* [AIM OF THE TASK]
The line containing "You are a computer-use" marks the end: copy exactly every line from the start of the records below up to and including it, leaving out pictures.

Data entries

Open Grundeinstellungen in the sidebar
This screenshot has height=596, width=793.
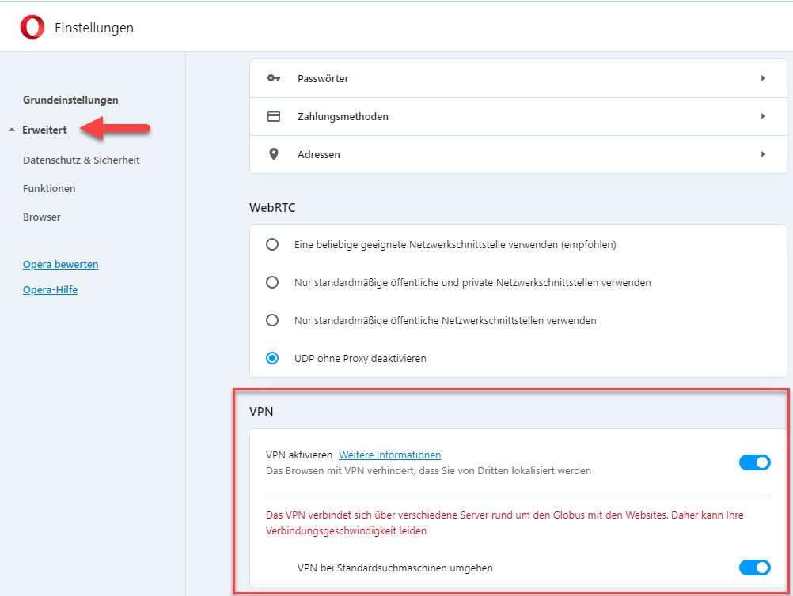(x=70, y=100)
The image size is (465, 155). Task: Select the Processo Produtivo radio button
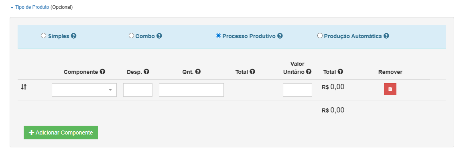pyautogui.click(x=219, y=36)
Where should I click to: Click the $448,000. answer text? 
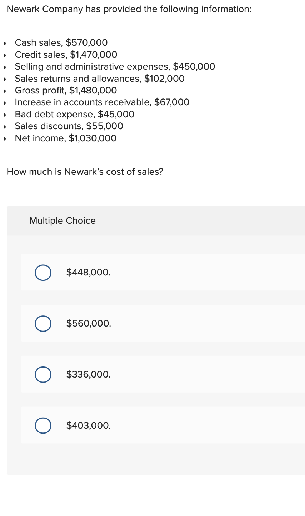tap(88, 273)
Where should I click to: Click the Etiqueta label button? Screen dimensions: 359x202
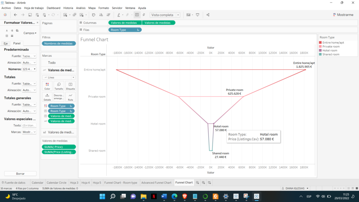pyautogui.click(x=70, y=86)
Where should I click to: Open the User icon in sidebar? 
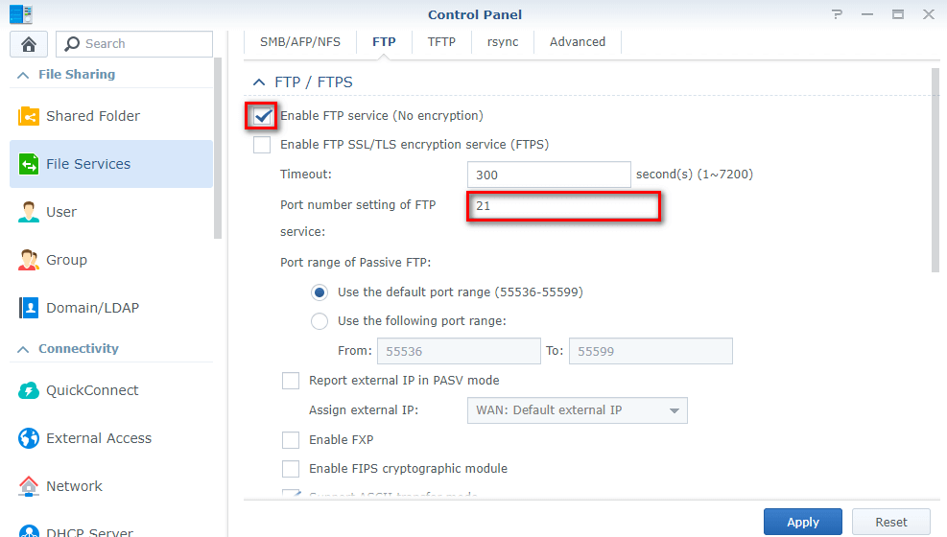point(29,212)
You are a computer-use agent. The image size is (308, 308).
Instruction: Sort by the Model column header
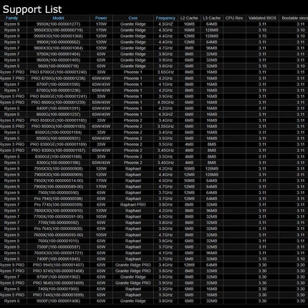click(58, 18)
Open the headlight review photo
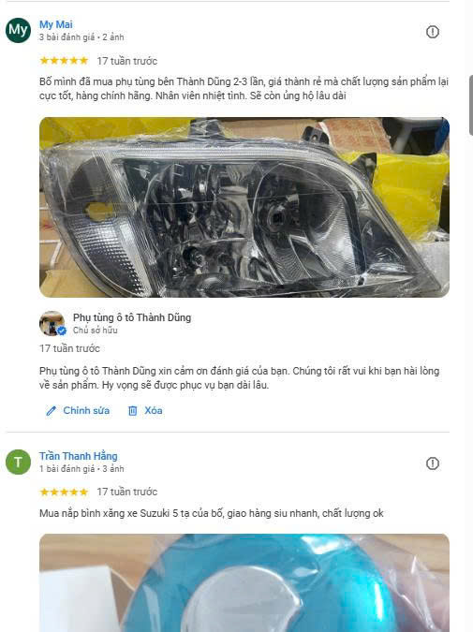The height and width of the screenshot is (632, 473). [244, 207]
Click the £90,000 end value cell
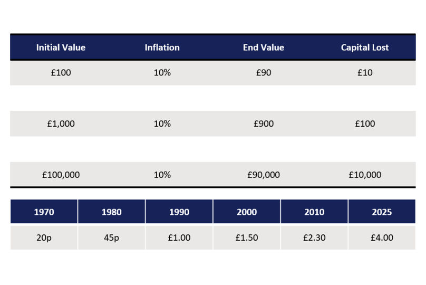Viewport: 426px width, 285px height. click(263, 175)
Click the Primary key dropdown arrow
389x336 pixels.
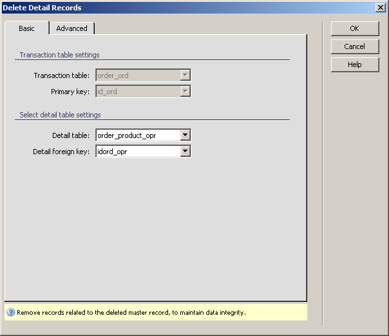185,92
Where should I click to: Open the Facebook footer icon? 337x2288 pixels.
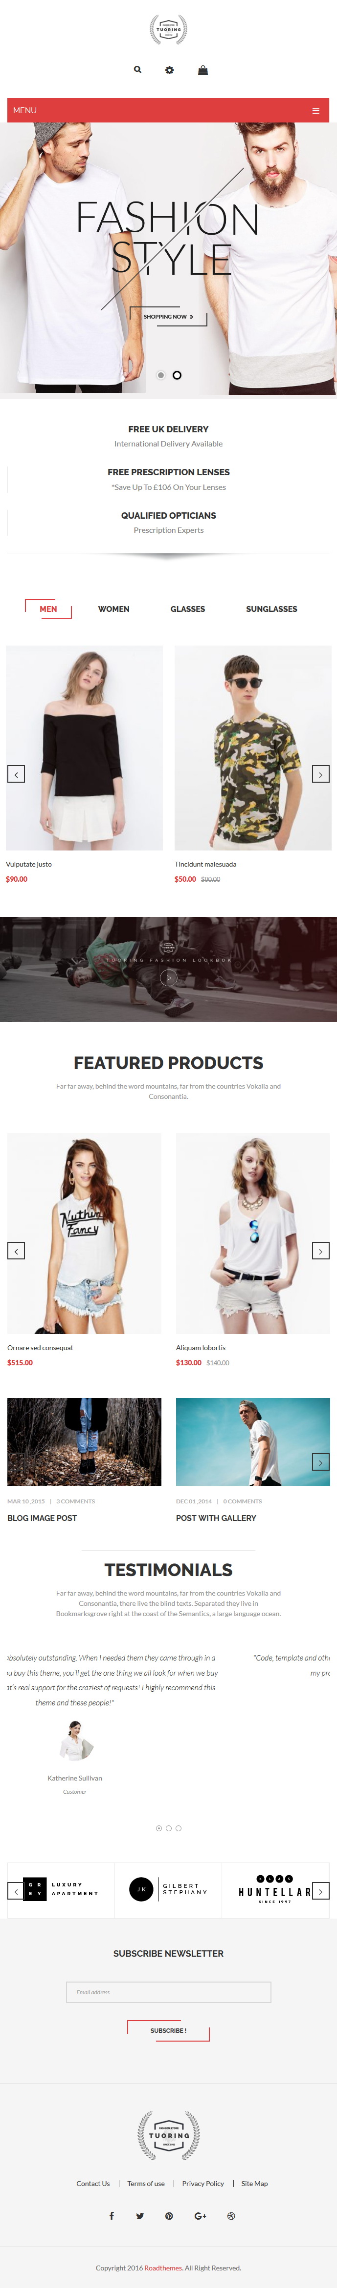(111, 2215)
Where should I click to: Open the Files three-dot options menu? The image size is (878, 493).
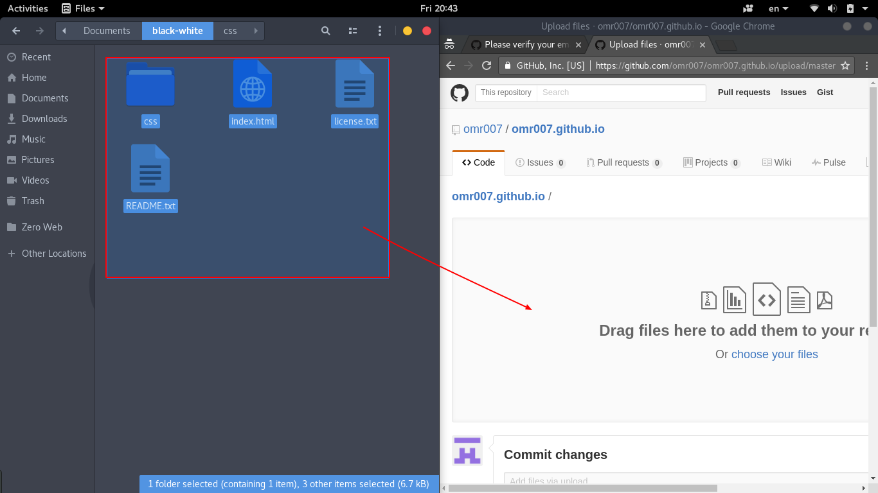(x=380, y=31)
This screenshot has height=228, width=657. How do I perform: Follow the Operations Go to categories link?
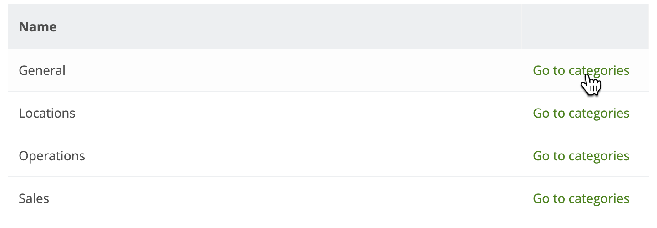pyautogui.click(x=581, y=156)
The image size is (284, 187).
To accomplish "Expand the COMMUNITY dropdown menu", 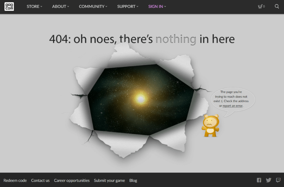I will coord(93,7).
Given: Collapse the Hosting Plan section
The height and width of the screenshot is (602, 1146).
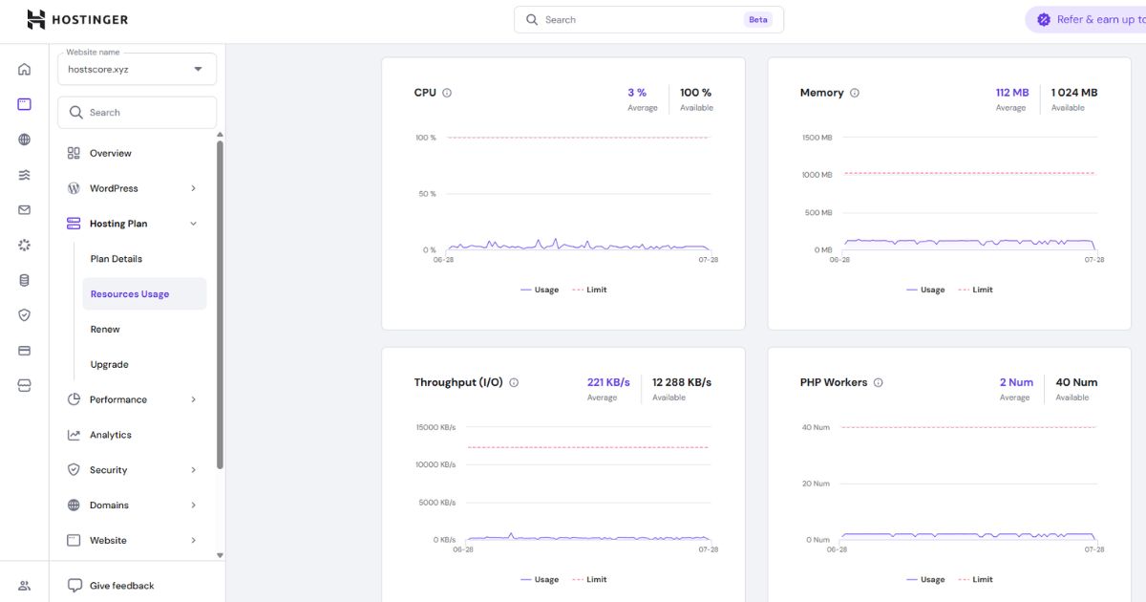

* [SOLUTION TO THIS TASK]
Open Grundeinstellungen in the sidebar
This screenshot has height=596, width=793.
(x=70, y=100)
The image size is (465, 155). Task: Select the Processo Produtivo radio button
pyautogui.click(x=219, y=36)
Where should I click to: Click the $448,000. answer text? 
tap(88, 273)
Where should I click to: Click the Etiqueta label button? Screen dimensions: 359x202
pyautogui.click(x=70, y=86)
Where should I click to: Open the User icon in sidebar? 
point(29,212)
You are a computer-use agent. The image size is (308, 308).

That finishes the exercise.